From 2af68889859ac53c134881853ed657afe5dbdf6a Mon Sep 17 00:00:00 2001
From: Maximilian Krahn <maximilian.krahn@icloud.com>
Date: Tue, 11 Aug 2020 21:02:39 +0200
Subject: [PATCH 3/3] added unit tests

---
 tests/test_representation.py | 33 +++++++++++++++++++++++++++++++++
 texthero/representation.py   | 15 ++++++++-------
 2 files changed, 41 insertions(+), 7 deletions(-)

diff --git a/tests/test_representation.py b/tests/test_representation.py
index 036775af..c36c93df 100644
--- a/tests/test_representation.py
+++ b/tests/test_representation.py
@@ -234,3 +234,36 @@ def test_flatten_missing_row(self):
         pd.testing.assert_series_equal(
             representation.flatten(s, index=s_true.index), s_true, check_names=False
         )
+
+    """
+    Test drop duplicates
+    """
+
+    def test_drop_duplicates(self):
+        s = pd.Series(
+            ["I like football", "Hey, watch out", "I like sports", "Cool stuff"]
+        )
+        s_pca = (
+            s.pipe(preprocessing.tokenize)
+            .pipe(representation.tfidf)
+            .pipe(representation.flatten)
+            .pipe(representation.pca)
+        )
+        pd.testing.assert_series_equal(
+            representation.drop_duplicates(s, s_pca, 1),
+            pd.Series(
+                ["I like football", "Hey, watch out", "Cool stuff"], index=[0, 1, 3]
+            ),
+        )
+
+    def test_keep_duplicates(self):
+        s = pd.Series(
+            ["I like football", "Hey, watch out", "I like sports", "Cool stuff"]
+        )
+        s_pca = (
+            s.pipe(preprocessing.tokenize)

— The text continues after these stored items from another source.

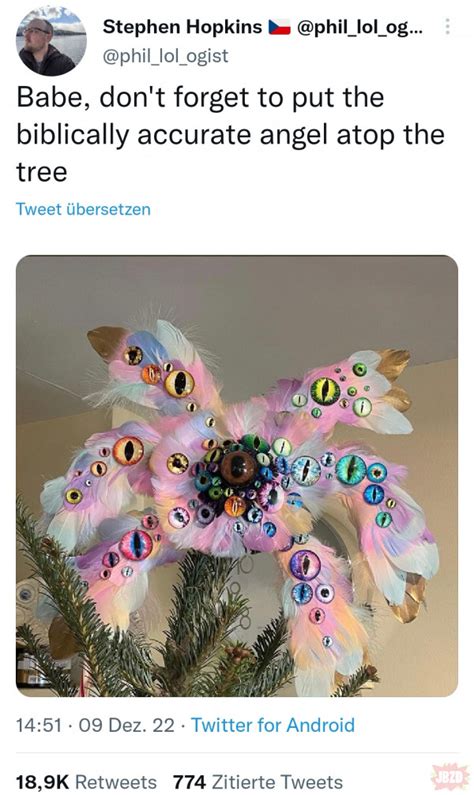
Task: Click the teal eye on right wing
Action: (351, 469)
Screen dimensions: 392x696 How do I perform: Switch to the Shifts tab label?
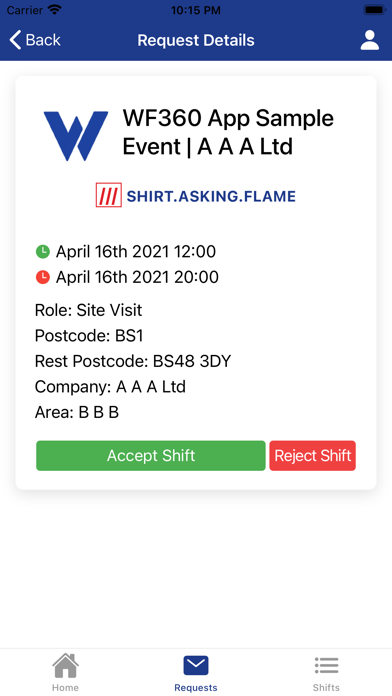pos(326,687)
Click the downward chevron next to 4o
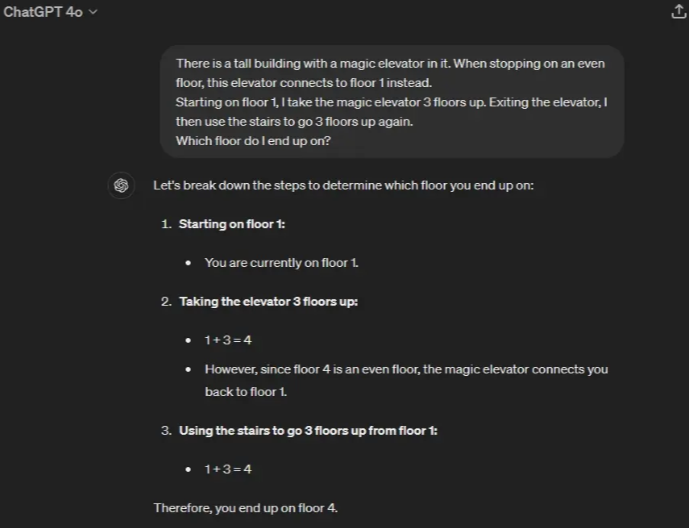 [94, 13]
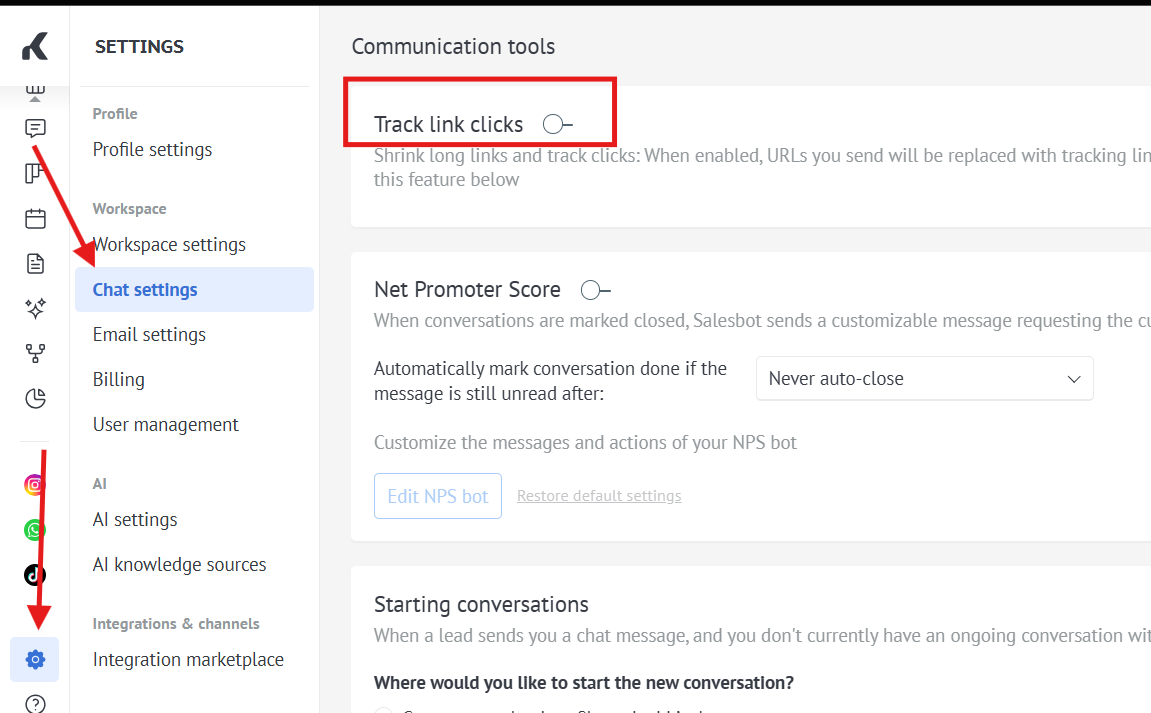
Task: Go to Email settings
Action: tap(149, 335)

+            .pipe(representation.tfidf)
+            .pipe(representation.flatten)
+            .pipe(representation.pca)
+        )
+        pd.testing.assert_series_equal(representation.drop_duplicates(s, s_pca, 0), s)
diff --git a/texthero/representation.py b/texthero/representation.py
index 632e7994..86046b57 100644
--- a/texthero/representation.py
+++ b/texthero/representation.py
@@ -1021,6 +1021,8 @@ def normalize(s: pd.Series, norm="l2") -> pd.Series:
     s_result.index = s.index
 
     return s_result
+
+
 @InputSeries(TextSeries)
 def drop_duplicates(
     s: TextSeries,
@@ -1061,7 +1063,8 @@ def drop_duplicates(
     >>> # want to remove a duplicate, in this case "I like sports" and "I like football" are 
     >>> # considered as one
     >>> drop_duplicates = hero.drop_duplicates(s, s_pca, 1)

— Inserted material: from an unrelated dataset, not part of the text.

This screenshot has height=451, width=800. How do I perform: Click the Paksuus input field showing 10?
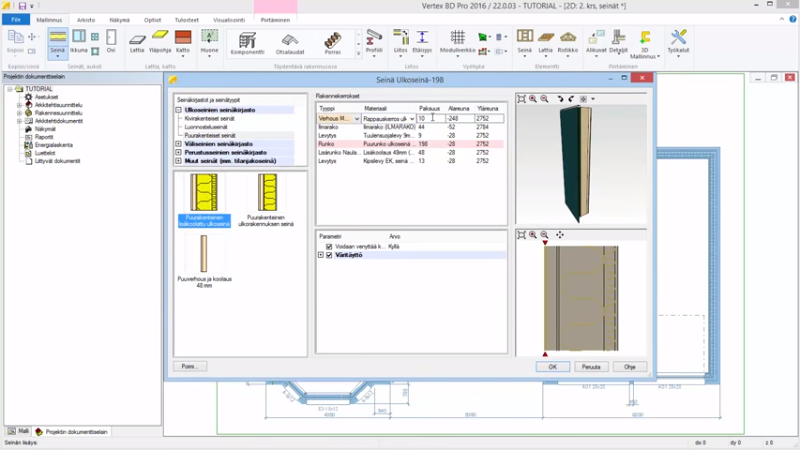[x=430, y=119]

-    >>> 0    I like football
+    >>> drop_duplicates
+    0    I like football
     1     Hey, watch out
     3         Cool stuff
     dtype: object
@@ -1080,10 +1083,8 @@ def drop_duplicates(
         s_represented_for_vectorization = list(s_represented)
 
     # calculating the distance between those vectors and returns the distances saved in a matrix
-    distance_matrix = pairwise_distances(
-        s_represented_for_vectorization
-    )
-    
+    distance_matrix = pairwise_distances(s_represented_for_vectorization)
+
     list_index_remove = []
     set_index_remove = set()
 
@@ -1093,7 +1094,7 @@ def drop_duplicates(
         # the second vector.
         if i not in set_index_remove:
             # as matrix is symmetric, we just need to take care of the 'bigger' indexes
-            for j in range(i+1, distance_matrix.shape[0]):
+            for j in range(i + 1, distance_matrix.shape[0]):
                 if distance_matrix[i][j] <= threshold:
                     list_index_remove.append(j)
                     set_index_remove.add(j)

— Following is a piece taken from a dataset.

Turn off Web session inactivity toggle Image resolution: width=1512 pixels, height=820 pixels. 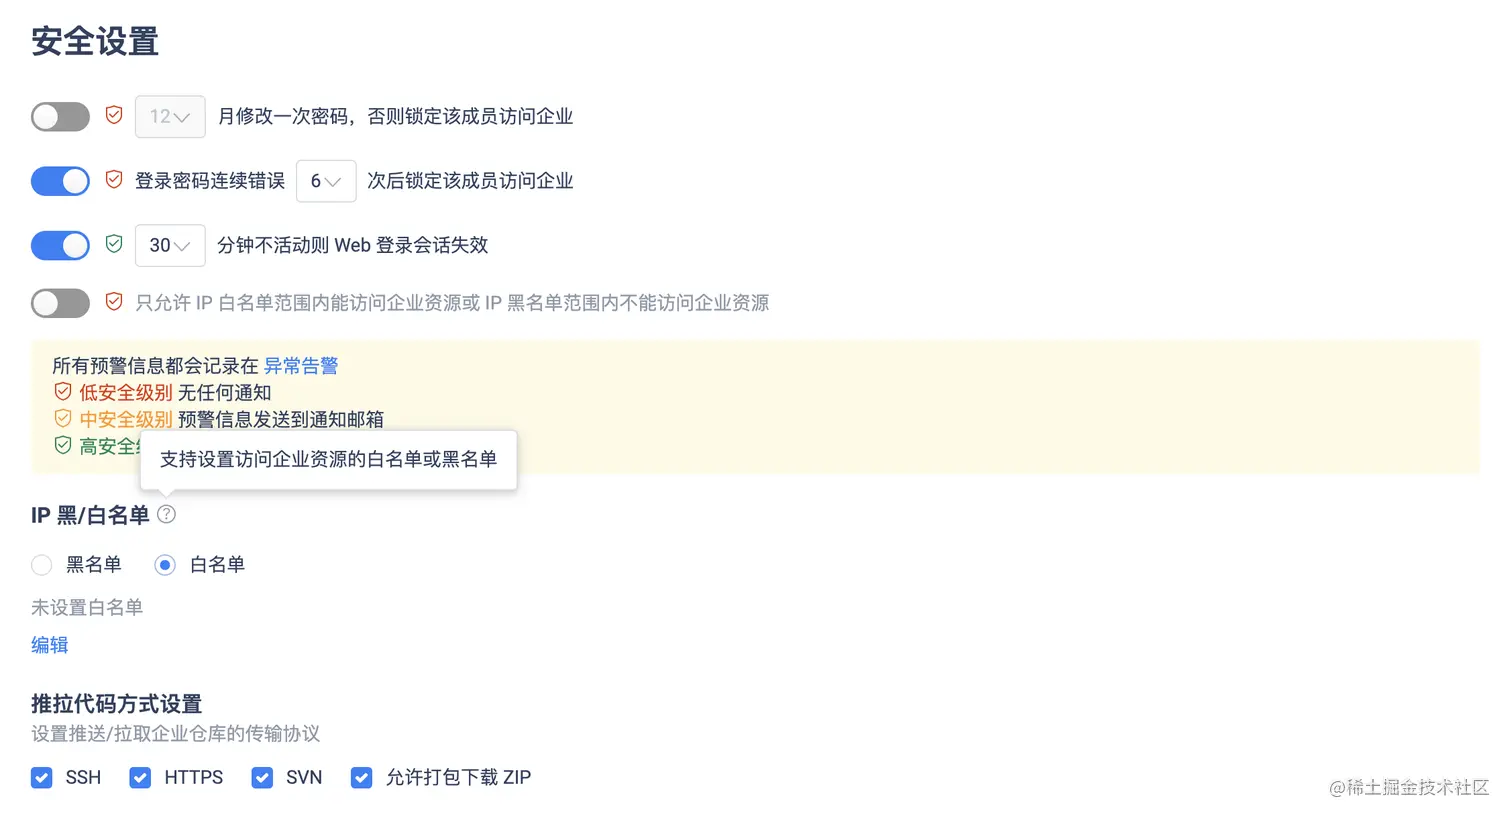[x=60, y=245]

@@ -1101,4 +1102,4 @@ def drop_duplicates(
     # convert list to pandas series, in order to use the beauty of masks
     s_part_will_be_droped = s.take(list_index_remove)
     drop_mask = ~s.index.isin(s_part_will_be_droped.index)
-    return s[drop_mask]
\ No newline at end of file
+    return s[drop_mask]